Najpierw rentowności niemieckich a w kolejnych dniach także amerykańskich papierów skarbowych w widoczny sposób wzrosły. We wtorek bundy zbliżyły się do 0,3 proc., zaś dziesięcioletnie treasuries do 2,3 proc. W piątek pod koniec dnia rentowność tych pierwszych przekraczała 0,41 proc., zaś drugich wzrosła do 2,4 proc. Taki ruch, zbliżony do 10 punktów bazowych, dokonał się przy braku jakichś istotnych danych makro, dopiero w bieżącym tygodniu pojawią się ważne dane, m.in. na temat PKB.

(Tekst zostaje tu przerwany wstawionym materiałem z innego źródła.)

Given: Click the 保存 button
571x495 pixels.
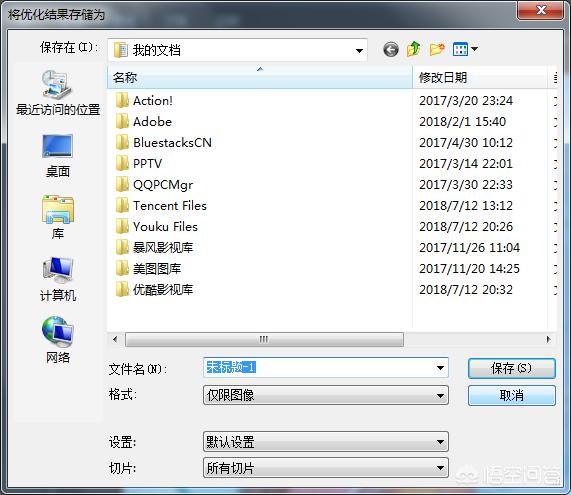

Wydaje się, że w zeszłym tygodniu nastroje zepsuły wypowiedzi jednego z członków Rady EBC, Benoit Coeure, którego zdaniem europejski rynek obligacji jest zbyt płytki, aby program skupu obligacji mógł być ciągnięty bez końca. Wypowiedź ta pojawiła się na tle nowych, wyższych prognoz PKB zaprezentowanych przez Komisję Europejską. Była to więc nieco histeryczna reakcja na przypomnienie, że QE nie będzie trwało wiecznie. W piątek do wyprzedaży obligacji w strefie euro dołączyły Stany Zjednoczone, Wielka Brytania i w niewielkim stopniu także Japonia. Nie wzrosły natomiast specjalnie spready krajów peryferyjnych wspólnego obszaru walutowego. Nadal pozostają relatywnie niskie, co jest konsekwencją coraz lepszych perspektyw gospodarczych tych państw oraz spadku ryzyka dojścia do władzy populistów. Na rynkach wschodzących korekta związana z jednoczesnym pojawieniem się niezwiązanych ze sobą wydarzeń, jak nowy kryzys na Bliskim Wschodzie czy kolejne problemy w Wenezueli, straciła impet, na razie jednak nie widać oznak powrotu do zwyżek.